The amount of the punitive award consequently has been whatever the factfinder has found in its judgment in “wholly unpredictable amounts,” subject only to the limitation that it not be excessive.4 Id. at -, 111 S.Ct. at 1040 (“jury discretion over the amounts awarded is limited only by the gentle rule that they not be excessive”). The “not excessive” approach has been treated as sufficient from the founding of our country two hundred years ago until the decision in Haslip. However, Haslip did not end or even redefine the concept of punitive damages.

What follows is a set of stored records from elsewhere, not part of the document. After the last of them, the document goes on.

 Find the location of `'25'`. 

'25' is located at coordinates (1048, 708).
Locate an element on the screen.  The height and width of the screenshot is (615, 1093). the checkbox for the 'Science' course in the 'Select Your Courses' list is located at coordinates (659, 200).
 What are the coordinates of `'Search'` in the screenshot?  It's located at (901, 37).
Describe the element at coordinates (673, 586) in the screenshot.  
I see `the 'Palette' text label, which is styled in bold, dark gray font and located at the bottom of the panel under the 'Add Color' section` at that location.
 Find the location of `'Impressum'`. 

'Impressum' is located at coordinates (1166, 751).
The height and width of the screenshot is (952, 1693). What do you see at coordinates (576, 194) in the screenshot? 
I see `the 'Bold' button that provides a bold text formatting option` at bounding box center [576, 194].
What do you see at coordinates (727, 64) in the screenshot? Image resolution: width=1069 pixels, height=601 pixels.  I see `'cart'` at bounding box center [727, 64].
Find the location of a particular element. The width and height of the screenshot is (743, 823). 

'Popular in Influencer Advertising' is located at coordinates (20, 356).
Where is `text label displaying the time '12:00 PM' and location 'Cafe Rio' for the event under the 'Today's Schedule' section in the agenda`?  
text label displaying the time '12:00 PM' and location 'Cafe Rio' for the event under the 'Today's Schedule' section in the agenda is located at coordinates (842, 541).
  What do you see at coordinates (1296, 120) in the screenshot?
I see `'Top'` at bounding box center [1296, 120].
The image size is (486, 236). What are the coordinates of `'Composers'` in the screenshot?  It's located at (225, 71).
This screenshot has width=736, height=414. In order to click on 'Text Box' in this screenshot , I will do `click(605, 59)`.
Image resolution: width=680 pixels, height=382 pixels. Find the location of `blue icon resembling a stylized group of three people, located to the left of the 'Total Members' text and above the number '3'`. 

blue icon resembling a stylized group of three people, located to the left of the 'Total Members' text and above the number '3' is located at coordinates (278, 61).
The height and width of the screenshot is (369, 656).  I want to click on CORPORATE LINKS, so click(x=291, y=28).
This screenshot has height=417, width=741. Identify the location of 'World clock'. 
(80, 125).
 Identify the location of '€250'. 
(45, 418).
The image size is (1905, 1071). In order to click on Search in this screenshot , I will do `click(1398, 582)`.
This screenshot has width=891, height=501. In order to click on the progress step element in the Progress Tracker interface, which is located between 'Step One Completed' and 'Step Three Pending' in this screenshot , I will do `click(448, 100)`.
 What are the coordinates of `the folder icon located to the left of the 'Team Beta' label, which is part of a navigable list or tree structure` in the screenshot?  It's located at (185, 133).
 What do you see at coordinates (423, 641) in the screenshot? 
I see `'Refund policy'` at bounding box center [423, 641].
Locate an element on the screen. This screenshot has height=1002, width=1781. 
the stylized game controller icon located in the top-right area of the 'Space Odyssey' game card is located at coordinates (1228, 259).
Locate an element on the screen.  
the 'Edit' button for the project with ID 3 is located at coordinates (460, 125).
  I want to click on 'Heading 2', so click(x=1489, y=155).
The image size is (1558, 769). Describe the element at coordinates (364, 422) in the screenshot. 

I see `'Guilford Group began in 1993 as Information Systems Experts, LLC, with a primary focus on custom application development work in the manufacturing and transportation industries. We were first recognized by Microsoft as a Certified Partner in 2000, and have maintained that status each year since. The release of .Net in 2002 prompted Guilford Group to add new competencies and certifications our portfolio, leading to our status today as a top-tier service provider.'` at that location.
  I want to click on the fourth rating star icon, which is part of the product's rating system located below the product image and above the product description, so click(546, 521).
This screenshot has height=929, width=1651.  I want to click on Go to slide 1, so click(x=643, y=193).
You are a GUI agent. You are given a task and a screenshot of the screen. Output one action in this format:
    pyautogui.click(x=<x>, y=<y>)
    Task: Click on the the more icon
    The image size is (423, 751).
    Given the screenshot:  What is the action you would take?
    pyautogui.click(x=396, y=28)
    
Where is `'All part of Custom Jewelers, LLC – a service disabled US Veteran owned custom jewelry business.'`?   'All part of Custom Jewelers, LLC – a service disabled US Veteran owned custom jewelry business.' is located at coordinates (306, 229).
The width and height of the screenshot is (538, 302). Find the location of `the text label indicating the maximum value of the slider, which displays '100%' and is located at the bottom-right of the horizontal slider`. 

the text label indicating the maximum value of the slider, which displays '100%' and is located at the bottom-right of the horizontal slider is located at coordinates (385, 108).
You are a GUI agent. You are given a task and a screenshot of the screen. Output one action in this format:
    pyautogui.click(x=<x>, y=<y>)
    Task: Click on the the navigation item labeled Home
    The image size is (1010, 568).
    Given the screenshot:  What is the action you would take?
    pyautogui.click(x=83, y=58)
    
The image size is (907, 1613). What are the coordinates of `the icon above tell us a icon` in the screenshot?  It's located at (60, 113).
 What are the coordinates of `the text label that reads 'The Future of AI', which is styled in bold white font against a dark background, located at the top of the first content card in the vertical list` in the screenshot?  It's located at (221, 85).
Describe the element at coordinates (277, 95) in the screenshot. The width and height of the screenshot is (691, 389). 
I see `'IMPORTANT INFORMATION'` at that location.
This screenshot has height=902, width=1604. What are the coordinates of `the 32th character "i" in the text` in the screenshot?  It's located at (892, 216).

Id. at -, 111 S.Ct. at 1043. Rather, it added precision to the due process requirement by measuring with greater particularity the idea incompletely or too cursively expressed by “not excessive.”

Haslip required that a punitive damages award be within the limits of reasonableness, and that the jury’s discretion be sufficiently constrained such that the discretion is not “unlimited.” Id. Such jury discretion is not “unlimited” when it is “confined to deterrence and retribution, the state policy concerns sought to be advanced” by punitive damages. Id. at -, 111 S.Ct. at 1044. The Haslip court approved the jury instructions on punitive damages provided under Alabama law, as sufficient in and of themselves to satisfy due process. Id. The Court went on to note that the post-verdict review provided under Alabama law provided additional, but not necessary, due process safeguards. Id. at -, 111 S.Ct. at 1045. In conducting a fact-specific analysis of Alabama’s post-verdict review process, the Court outlined and approved seven considerations which Alabama courts took into account when “scrutinizing damage awards” for reasonableness. Id. at ---, 111 S.Ct. at 1044-45. They are;

(a) whether there is a reasonable relationship between the punitive damages award and the harm likely to result from the defendant’s conduct as well as the harm that actually has occurred;
(b) the degree of reprehensibility of the defendant’s conduct, the duration of that concealment, and the existence and frequency of similar past conduct;
(c) the profitability to the defendant of the wrongful conduct and the desirability of removing that profit and of having the defendant also sustain a loss;
(d) the “financial position” of the defendant;
(e) all the costs of litigation;
(f) the imposition of criminal sanctions on the defendant for its conduct, these to be taken in mitigation; and
*1421(g) the existence of other civil awards against the defendant for the same conduct, these also to be taken in mitigation.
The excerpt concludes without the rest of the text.